Team & roles
Role-based access control, invitations, and audit.
Payment infrastructure needs scoped access, not shared logins. SpicePay's team management gives every operator their own account with exactly the permissions their job requires.
Inviting teammates
Employees → Invite sends an email invitation. The invitee sets their own password and (if your policy requires it) enrolls in two-factor authentication before first access.
Roles
Assign each employee a role. Built-in roles:
| Role | Can |
|---|---|
| Owner | Everything, including billing and deleting the account |
| Admin | Everything except account deletion and ownership transfer |
| Operator | View and act on payments: refunds, dispute evidence, customer support |
| Analyst | Read-only access to transactions and analytics |
| Developer | Connectors, webhooks, API keys — no payout or billing access |
Custom roles compose fine-grained permissions (e.g. "may view transactions and issue refunds up to €500, nothing else") when the built-ins don't fit.
Two-factor authentication
TOTP-based 2FA (any authenticator app) can be enabled per user under Profile → Security, and enforced organization-wide by an admin.
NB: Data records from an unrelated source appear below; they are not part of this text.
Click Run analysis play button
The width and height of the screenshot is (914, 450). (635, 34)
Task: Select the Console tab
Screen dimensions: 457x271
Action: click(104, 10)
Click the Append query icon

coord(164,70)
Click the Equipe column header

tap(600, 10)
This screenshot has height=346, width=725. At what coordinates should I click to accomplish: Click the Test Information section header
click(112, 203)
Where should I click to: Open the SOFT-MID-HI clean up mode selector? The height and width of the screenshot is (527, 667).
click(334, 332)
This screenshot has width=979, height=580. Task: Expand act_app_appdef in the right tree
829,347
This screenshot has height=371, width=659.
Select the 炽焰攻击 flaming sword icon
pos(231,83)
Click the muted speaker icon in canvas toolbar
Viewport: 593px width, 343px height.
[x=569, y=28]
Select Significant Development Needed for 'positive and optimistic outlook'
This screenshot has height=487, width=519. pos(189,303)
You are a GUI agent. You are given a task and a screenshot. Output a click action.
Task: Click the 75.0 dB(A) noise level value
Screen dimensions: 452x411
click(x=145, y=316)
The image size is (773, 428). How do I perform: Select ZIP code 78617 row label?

When enforced, users without 2FA are locked to the enrollment screen at next login.
Login activity
Profile → Login activity shows every session: time, IP, location, device, and whether 2FA was used. Admins see the same audit across the organization — your first stop when offboarding an employee or investigating something odd.
Good practice
- Give every human their own account. Shared credentials void the audit trail.
- Use Analyst for finance/reporting tools and dashboards.
- Rotate API keys when a developer with key access leaves — see API authentication.